Reproduce the listing in full, substituting "Architects" for each occurrence of "Designers" and leaving everything else unchanged.

**Data entries**
-- Begin --

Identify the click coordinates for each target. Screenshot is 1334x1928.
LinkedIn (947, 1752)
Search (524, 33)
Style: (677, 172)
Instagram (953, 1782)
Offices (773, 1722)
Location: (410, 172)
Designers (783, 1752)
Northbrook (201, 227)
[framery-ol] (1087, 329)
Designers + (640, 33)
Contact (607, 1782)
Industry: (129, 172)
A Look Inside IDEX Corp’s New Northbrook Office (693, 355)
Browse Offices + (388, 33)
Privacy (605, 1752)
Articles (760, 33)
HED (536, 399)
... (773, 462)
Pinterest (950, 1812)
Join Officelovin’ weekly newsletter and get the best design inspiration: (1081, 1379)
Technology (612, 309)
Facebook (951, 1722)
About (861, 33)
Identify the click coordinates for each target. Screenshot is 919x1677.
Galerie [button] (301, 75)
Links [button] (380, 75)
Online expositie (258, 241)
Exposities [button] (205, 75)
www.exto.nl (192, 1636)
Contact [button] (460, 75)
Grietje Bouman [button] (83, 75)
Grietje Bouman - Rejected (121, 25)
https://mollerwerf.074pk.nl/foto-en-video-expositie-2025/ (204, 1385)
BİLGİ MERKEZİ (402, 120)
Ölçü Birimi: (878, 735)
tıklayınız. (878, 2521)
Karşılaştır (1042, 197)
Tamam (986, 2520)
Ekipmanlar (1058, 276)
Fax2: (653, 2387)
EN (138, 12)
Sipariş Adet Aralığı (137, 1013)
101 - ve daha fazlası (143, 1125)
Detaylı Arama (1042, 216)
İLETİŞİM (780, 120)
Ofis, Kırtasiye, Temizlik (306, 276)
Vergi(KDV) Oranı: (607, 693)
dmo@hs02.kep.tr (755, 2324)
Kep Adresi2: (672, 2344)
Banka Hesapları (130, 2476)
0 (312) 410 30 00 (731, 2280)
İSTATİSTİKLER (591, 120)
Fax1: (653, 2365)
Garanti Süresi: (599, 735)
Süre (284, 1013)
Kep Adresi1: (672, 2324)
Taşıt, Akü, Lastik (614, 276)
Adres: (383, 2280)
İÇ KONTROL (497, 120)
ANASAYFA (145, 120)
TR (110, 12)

-- End --

**Complete answer**
Identify the click coordinates for each target. Screenshot is 1334x1928.
LinkedIn (947, 1752)
Search (524, 33)
Style: (677, 172)
Instagram (953, 1782)
Offices (773, 1722)
Location: (410, 172)
Architects (783, 1752)
Northbrook (201, 227)
[framery-ol] (1087, 329)
Architects + (640, 33)
Contact (607, 1782)
Industry: (129, 172)
A Look Inside IDEX Corp’s New Northbrook Office (693, 355)
Browse Offices + (388, 33)
Privacy (605, 1752)
Articles (760, 33)
HED (536, 399)
... (773, 462)
Pinterest (950, 1812)
Join Officelovin’ weekly newsletter and get the best design inspiration: (1081, 1379)
Technology (612, 309)
Facebook (951, 1722)
About (861, 33)
Identify the click coordinates for each target. Screenshot is 919x1677.
Galerie [button] (301, 75)
Links [button] (380, 75)
Online expositie (258, 241)
Exposities [button] (205, 75)
www.exto.nl (192, 1636)
Contact [button] (460, 75)
Grietje Bouman [button] (83, 75)
Grietje Bouman - Rejected (121, 25)
https://mollerwerf.074pk.nl/foto-en-video-expositie-2025/ (204, 1385)
BİLGİ MERKEZİ (402, 120)
Ölçü Birimi: (878, 735)
tıklayınız. (878, 2521)
Karşılaştır (1042, 197)
Tamam (986, 2520)
Ekipmanlar (1058, 276)
Fax2: (653, 2387)
EN (138, 12)
Sipariş Adet Aralığı (137, 1013)
101 - ve daha fazlası (143, 1125)
Detaylı Arama (1042, 216)
İLETİŞİM (780, 120)
Ofis, Kırtasiye, Temizlik (306, 276)
Vergi(KDV) Oranı: (607, 693)
dmo@hs02.kep.tr (755, 2324)
Kep Adresi2: (672, 2344)
Banka Hesapları (130, 2476)
0 (312) 410 30 00 (731, 2280)
İSTATİSTİKLER (591, 120)
Fax1: (653, 2365)
Garanti Süresi: (599, 735)
Süre (284, 1013)
Kep Adresi1: (672, 2324)
Taşıt, Akü, Lastik (614, 276)
Adres: (383, 2280)
İÇ KONTROL (497, 120)
ANASAYFA (145, 120)
TR (110, 12)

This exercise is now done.